As it stands, executive bonuses and incentives often depend on monthly sales goals, thus increasing the likelihood that automakers will try to artificially create more sales. GM argues that by using a quarterly sales system, the temptation to engage in these practices will be diminished.

Quarterly sales might provide a more accurate look at how certain models are performing

Not everyone is so sure that these sales practices will simply disappear with the introduction of quarterly sales reports. Critics like Jeff Schuster, senior vice president of forecasting for researcher LMC Automotive, say that these practices will likely be employed with the same frequency as before.

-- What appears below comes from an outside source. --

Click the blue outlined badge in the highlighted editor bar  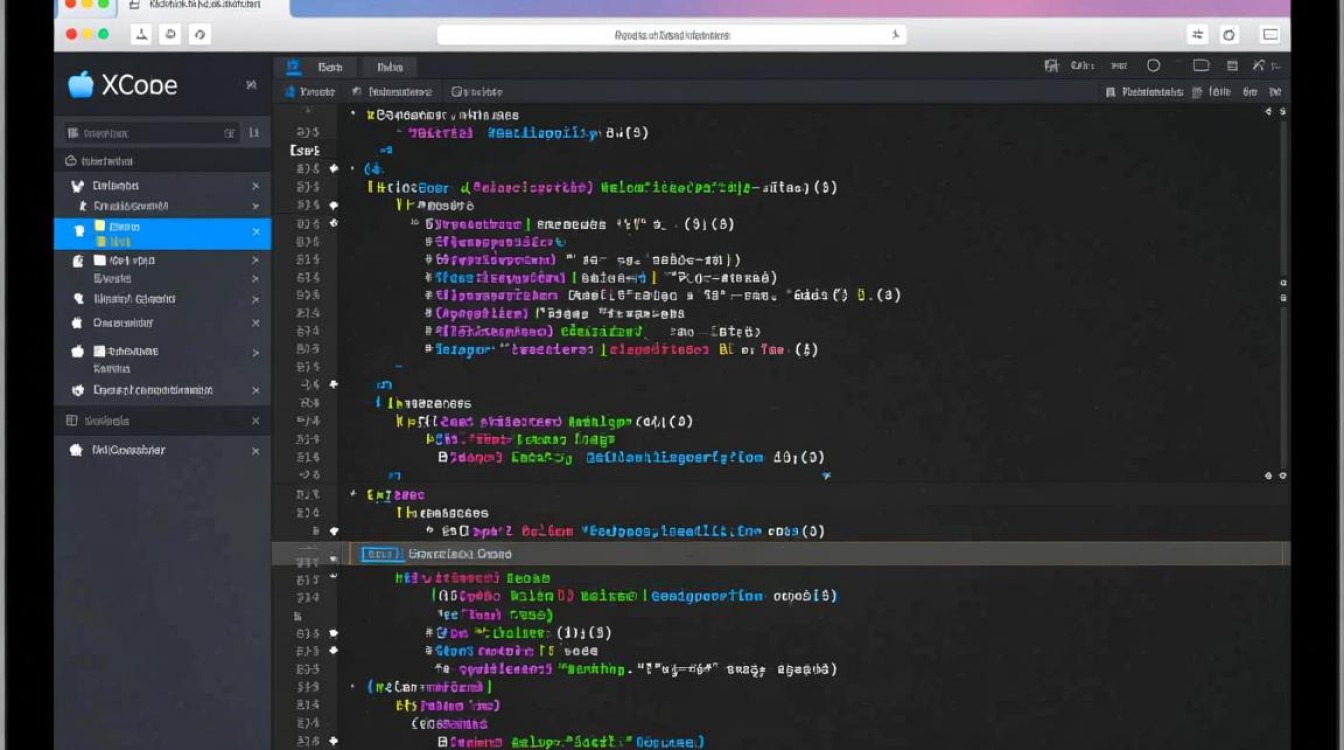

“It won’t put an end to some of the creative counting,” Schuster goes on to say. “You’ll still see those shenanigans at the end of the quarter, instead of every month. It minimizes how often it happens, but it doesn’t eliminate the manipulation.”

GM will still be sending sales reports to the Federal Reserve on a monthly basis. Still, the public shouldn’t expect to see these sales figures until later this year.

Of course, now that GM, one of the largest automotive companies in the world, has made the transition from monthly sales reports to quarterly reports, it may not be a question of if other automakers follow suit, but rather when they will.